Friday, October 4, 2013

Thom Yorke supergroup Atoms for Peace throw hypnotic dance party

Radiohead may be one of the most esteemed modern day bands, but their music tends to be fairly deep and progressive. It makes many demands of its listener. So for those who enjoy the Radiohead sound but wish they would just wig out and throw a dance party every now and again, allow me to introduce Atoms for Peace. The highly touted supergroup featuring Radiohead singer Thom Yorke, Red Hot Chili Peppers bassist Flea, privileged Nashville by paying a visit to War Memorial Auditorium as a part of their Atoms for Peace tour.

Atoms for Peace singer Thom Yorke forged bold dreamscapes Thursday night.

It could be considered a minor upset that Nashville even got a date on this tour at all, given the fact that is a rare touring act playing a relatively limited run. Most of their dates see them sticking to the obvious large markets. So it was fitting that an upbeat and spirited crowd packed virtually every inch of War Memorial, and the band themselves put all they had into it. They went to work quickly, getting most of the songs from their latest album, Amok, out of the way early. Yorke broke out his trademark dance style, swishing and sashaying to and fro not unlike a narcolepsy patient. Flea, on the other hand, cut a much more imposing and dominating swath, galloping and strutting all across the stage, all the while wielding his bass like it was a sledgehammer or some deadly weapon.

Musically, they present a somewhat unorthodox approach. It's very hypnotic, chilled out dance music but relies on traditional instrumentation much more so than what you see from the majority of electronic artists today. So it's very organic, band based music but it's based almost entirely on percussion and rhythm alone. Nigel Godrich spends his time minding the keys, but there are a pair of percussionists. Joey Waronker serves as the band's traditional drummer, while Mauro Refosco does various odd jobs in terms of percussion, beating on a variety of drum pads and surfaces. Together, they create highly stylized and textured rhythmic patterns which form the backdrop for each song. Sometimes you might have a skittering, relentless barge of various drum sounds, and at other times the drumming might have more of a watery, rain drop type aesthetic to them.

As for Flea, Yorke said in an interview with The Daily Show's Jon Stewart that the main reason he wanted him in the band was because he plays bass like it's a lead instrument, and that's pretty much what you can expect from his performance. At times, it's almost too much to wrap your mind around with everything that's going on up there.

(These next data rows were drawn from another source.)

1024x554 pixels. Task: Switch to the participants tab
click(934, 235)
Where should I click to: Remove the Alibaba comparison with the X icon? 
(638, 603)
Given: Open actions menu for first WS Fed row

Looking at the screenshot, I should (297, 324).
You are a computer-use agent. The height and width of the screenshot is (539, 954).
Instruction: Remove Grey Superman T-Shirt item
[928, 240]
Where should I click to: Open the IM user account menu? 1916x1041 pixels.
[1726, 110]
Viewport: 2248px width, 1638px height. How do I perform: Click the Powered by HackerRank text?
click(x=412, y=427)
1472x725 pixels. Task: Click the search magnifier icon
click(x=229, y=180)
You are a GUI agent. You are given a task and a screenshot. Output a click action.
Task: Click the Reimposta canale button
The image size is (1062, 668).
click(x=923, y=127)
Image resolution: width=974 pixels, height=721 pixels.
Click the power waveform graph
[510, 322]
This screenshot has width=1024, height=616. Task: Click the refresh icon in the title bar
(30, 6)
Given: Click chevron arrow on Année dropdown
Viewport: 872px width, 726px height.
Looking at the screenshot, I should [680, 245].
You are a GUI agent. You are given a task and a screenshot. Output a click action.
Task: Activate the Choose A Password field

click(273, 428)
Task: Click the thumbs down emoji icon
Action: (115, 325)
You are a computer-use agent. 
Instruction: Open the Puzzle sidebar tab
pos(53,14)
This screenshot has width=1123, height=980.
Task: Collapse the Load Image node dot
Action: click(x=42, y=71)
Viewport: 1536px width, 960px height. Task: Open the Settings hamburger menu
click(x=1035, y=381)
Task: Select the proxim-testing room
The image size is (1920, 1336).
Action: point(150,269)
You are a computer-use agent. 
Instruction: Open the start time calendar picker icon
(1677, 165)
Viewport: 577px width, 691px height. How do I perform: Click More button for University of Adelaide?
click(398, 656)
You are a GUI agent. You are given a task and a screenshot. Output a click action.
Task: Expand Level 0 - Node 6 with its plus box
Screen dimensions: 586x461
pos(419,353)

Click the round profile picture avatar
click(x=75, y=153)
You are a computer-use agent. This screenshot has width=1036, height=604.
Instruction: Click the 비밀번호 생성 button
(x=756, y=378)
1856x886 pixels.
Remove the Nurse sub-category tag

Bassist Flea lunges forward in a burst of awesomeness.
Accordingly, it took a few songs for the crowd to truly embrace what was going on and get into it, but once they did the place was electric. "Ingenue" was an early highlight, with the infectious main melody driven almost entirely by Flea's bass. Yorke, seated at the piano, let out gentle, lilting croons, while the leaky faucet drum style pervaded in the background. By the time they rolled out "Black Swan," every booty in the joint was grooving.

Although the band could pull of a variety of moods, they seemed to be their best when they were most entrancing and hypnotizing. Flea's bass on "Unless" rang out loud with a constant and pervading buzz that engulfed virtually everything in the arena; it felt like that bass was trying to take over the world. As the set wore on the band began to delve into their back catalog, bringing various cuts from Yorke's 2006 solo album The Eraser to life.

The opening of "Harrodown Hill" amped up an already giddy crowd even further, while "The Eraser" and "Feeling Pulled Apart By Horses" featured much heavier use of the guitar, adding some new elements into the band's sound. We also got the rarely played and awesome "What the Eyeballs Did," the B-side to their Default single.

But one of the most jaw dropping moments came at the end of the first encore, when Yorke's crispy, twinkling guitar combined with one of Flea's most assertive basslines and the bright, flashing white lights to forge a dreamy and spaced out rendition of Amok's title track that sent nearly everyone in the vicinity into a haze. One more sleepy rendition of "Atoms for Peace" during the second encore finally finished it off. Atoms for Peace's set was focused and there was little dicking around. They came in and simply laid down their law, and are doing it in a way that is much more inventive and highly stylized than most bands today.